**Brano citato**
▼▼▼

CAMBIO DI PASSO SULL’ONERE DELLA PROVA DELL’INTESA ANTITRUST PER LE FIDEIUSSIONI RILASCIATE DOPO IL 2005: NOTE A: TRIB. ROMA, SEZ. IMPRESA. ANTITRUST, 27 GIUGNO 2023 N. 10184 E APP. MILANO, SEZ. I, 8 GIUGNO 2022, N. 1988.
Come ormai noto, Banca d’Italia (di seguito anche B.D.I.), nel lontano 2005, in veste di Autorità garante per la concorrenza nel settore bancario, ha accertato un cartello fra banche volto ad uniformare i testi contrattuali delle fideiussioni omnibus e ha, di conseguenza, sanzionato la deliberazione dell’associazione bancaria italiana (ABI) che aveva adottato e diffuso alle proprie associate uno schema di fideiussione che tale illecita intesa recepiva in toto, affermandone la contrarietà alla normativa antitrust.

▲▲▲

**Dati forniti**
▼▼▼

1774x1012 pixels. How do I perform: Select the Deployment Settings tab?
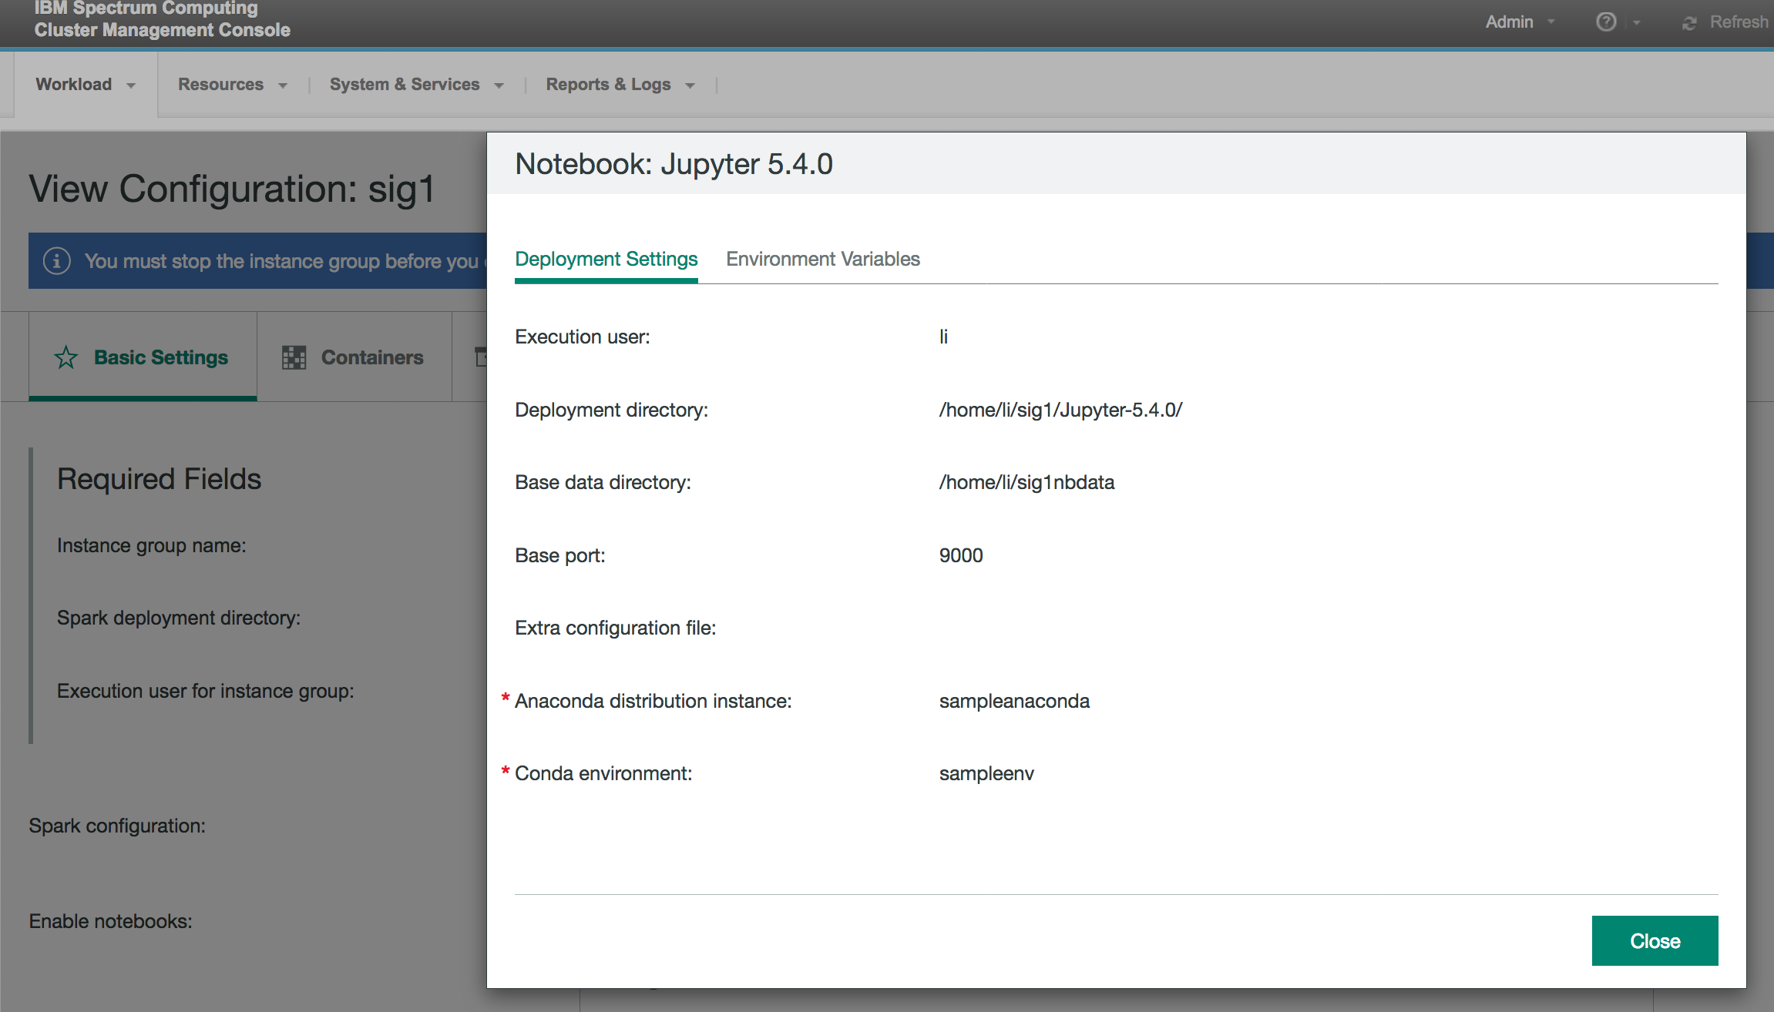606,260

▲▲▲
▼▼▼

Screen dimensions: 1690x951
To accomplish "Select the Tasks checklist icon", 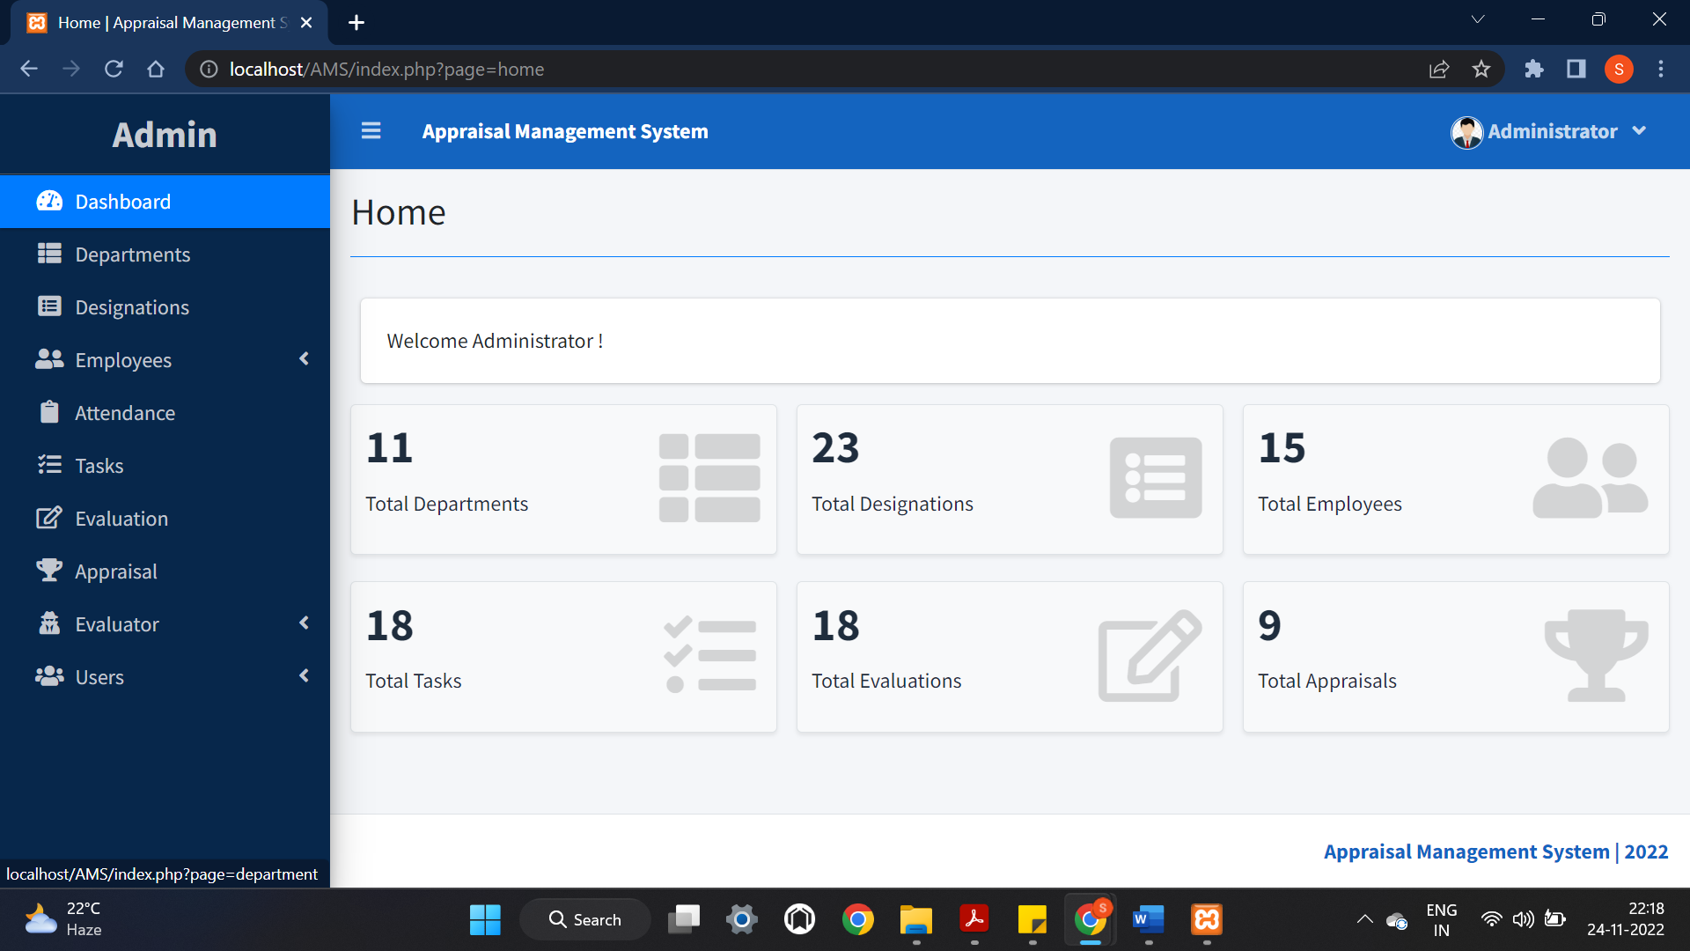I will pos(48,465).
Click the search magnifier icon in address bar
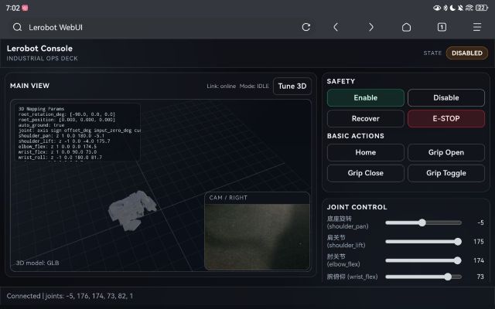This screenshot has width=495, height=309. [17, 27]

▲▲▲
▼▼▼

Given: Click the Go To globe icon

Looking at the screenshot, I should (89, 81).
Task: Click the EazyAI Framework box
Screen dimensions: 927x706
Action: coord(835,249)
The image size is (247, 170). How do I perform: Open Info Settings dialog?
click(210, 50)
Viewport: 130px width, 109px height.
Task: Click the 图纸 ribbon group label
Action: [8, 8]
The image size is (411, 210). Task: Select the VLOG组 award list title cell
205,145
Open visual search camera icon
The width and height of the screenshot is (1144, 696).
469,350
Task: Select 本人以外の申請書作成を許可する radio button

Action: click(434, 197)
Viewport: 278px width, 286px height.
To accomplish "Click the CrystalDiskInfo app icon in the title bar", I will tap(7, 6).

▲▲▲

**Richiesta scritta 1**
Cambia "cartello" in "accordo" nel tratto del brano compreso tra "Come ormai noto, Banca" e "alla normativa antitrust.", estremi inclusi, e riporta il tratto così modificato.
**Richiesta scritta 2**
Elenca, senza ripetizioni, tutti gli anni che compaiono nel brano.
I dati provengono da una fonte diversa.

**Risultato 1**
Come ormai noto, Banca d’Italia (di seguito anche B.D.I.), nel lontano 2005, in veste di Autorità garante per la concorrenza nel settore bancario, ha accertato un accordo fra banche volto ad uniformare i testi contrattuali delle fideiussioni omnibus e ha, di conseguenza, sanzionato la deliberazione dell’associazione bancaria italiana (ABI) che aveva adottato e diffuso alle proprie associate uno schema di fideiussione che tale illecita intesa recepiva in toto, affermandone la contrarietà alla normativa antitrust.

**Risultato 2**
2005, 2023, 2022